Based on the pattern of movement, a computer program identified when individual animals were sleeping, running from a dog, or if a whole herd was fleeing the mountainside. It is still not known why goats are best at sensing approaching danger, perhaps because they can smell the rising magma.

History is full of anecdotes about how elephants, geese, toads and snakes have warned of natural catastrophe. In 2009, in Italy's Abruzzi region, residents noted that toads disappeared in the middle of their spawning season. A few days later, an earthquake killed more than 300 people around the city of L'Aquila.

When the devastating tsunami rolled over Southeast Asian coasts nearly 10 years ago, elephants, water buffalo and chickens fled to the hinterlands. "But all reports came after the fact and were very subjective," Wikelski says by way of explaining the difference between such reports and his scientific findings.

What animals tell us

His goal is to use the "sixth sense" of animals as a comprehensive early warning system. "We're only seeing the tip of the iceberg," he says. "Every animal has its own understanding of its environment, and we have to learn to read the signals." He wants access to the particular knowledge that generations of animals have collected over the course of evolution.

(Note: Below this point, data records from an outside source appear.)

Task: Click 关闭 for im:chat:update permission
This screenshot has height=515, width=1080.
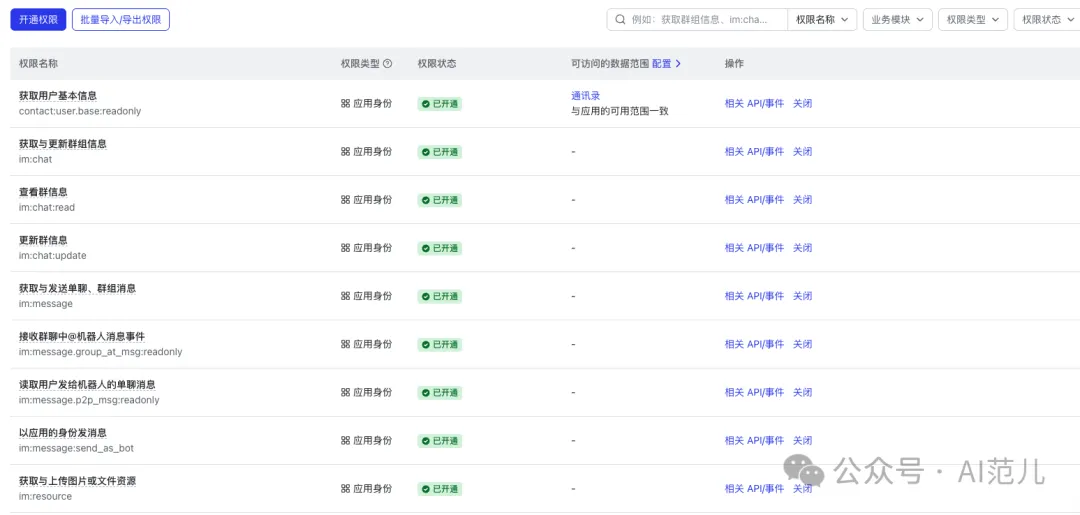Action: (x=802, y=248)
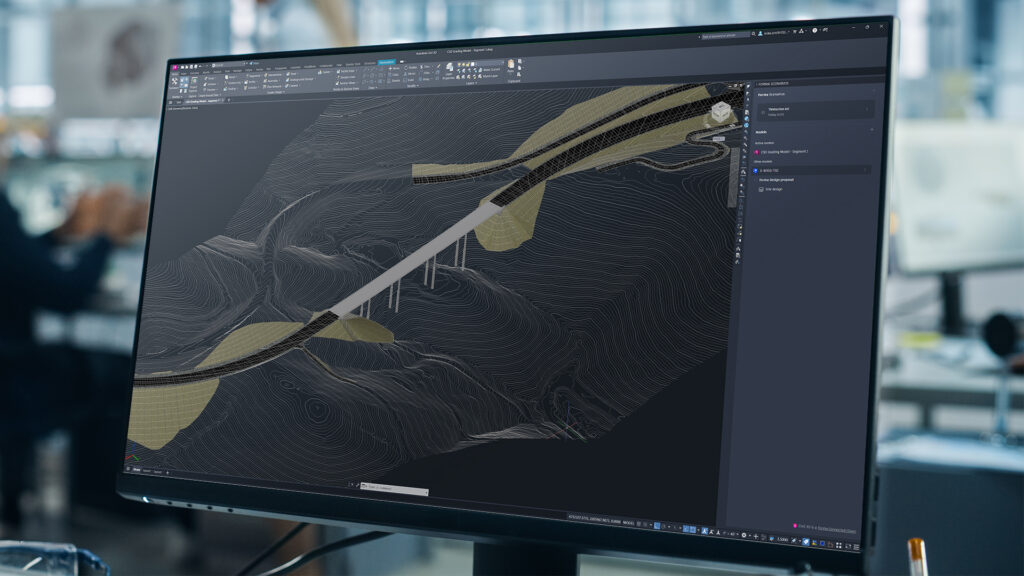This screenshot has height=576, width=1024.
Task: Open the status bar customization menu icon
Action: 856,547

The University of Konstanz professor has been researching global animal migration for many years and equips birds such as storks with GPS devices. He is currently developing a worldwide biological early warning system based on a number of animal species. He and his colleagues travel the globe capturing animals to attach these devices.

Among the birds they use are albatrosses because they are able to avoid storms. Frigate birds are considered "living buoys" because they react to temperature differences on water surfaces and can warn of impending hurricanes.

Large gatherings of storks may presage a plague of locusts, "something that threatens a fifth of the world population," Wikelski notes. His team also has turtles on the Galapagos Islands, highland cattle in the Himalayas and fruit bats in Ghana all wearing tracking devices.

Observing bats also yields other information pertaining to disease control. The flying mammals often carry the Ebola virus and could be the source of the present epidemic in West Africa.

Wikelski's method, known as DAMN (Disaster Alert Mediation using Nature), doesn't just include animal observation but also the transmission, processing and interpretation of data.

When are thresholds reached when populations should be warned? Wikelski has a patent "accorded on principle" for the idea and technology, and just has to complete a last link concerning specific regions.

According to Wikelski, insurance companies are already talking to the researchers because current methods can't predict major volcanic eruptions and earthquakes. Which is why the Sept. 27 Mount Ontake eruption in Japan caught climbers by surprise.

For the planned comprehensive warning system, the devices worn by animals will emit signals out into space that will be picked up by the International Space Station (ISS). So far the data has traveled over cell phone radio networks, which are full of dead zones, particularly in thinly populated areas.

In the framework of the ICARUS Initiative (International Cooperation for Animal Research Using Space), project astronauts are due to set up an antenna at the space station in early 2016.

The 1 million euro project is financed by the German Aerospace Center and Russian space travel authorities. "Our present problem is support on the ground," Wikelski explains. "We're looking for private investors."

The movements of birds with sensors can already be followed on the Internet. On Movebank, for example, school classes can follow the movements of "their" stork.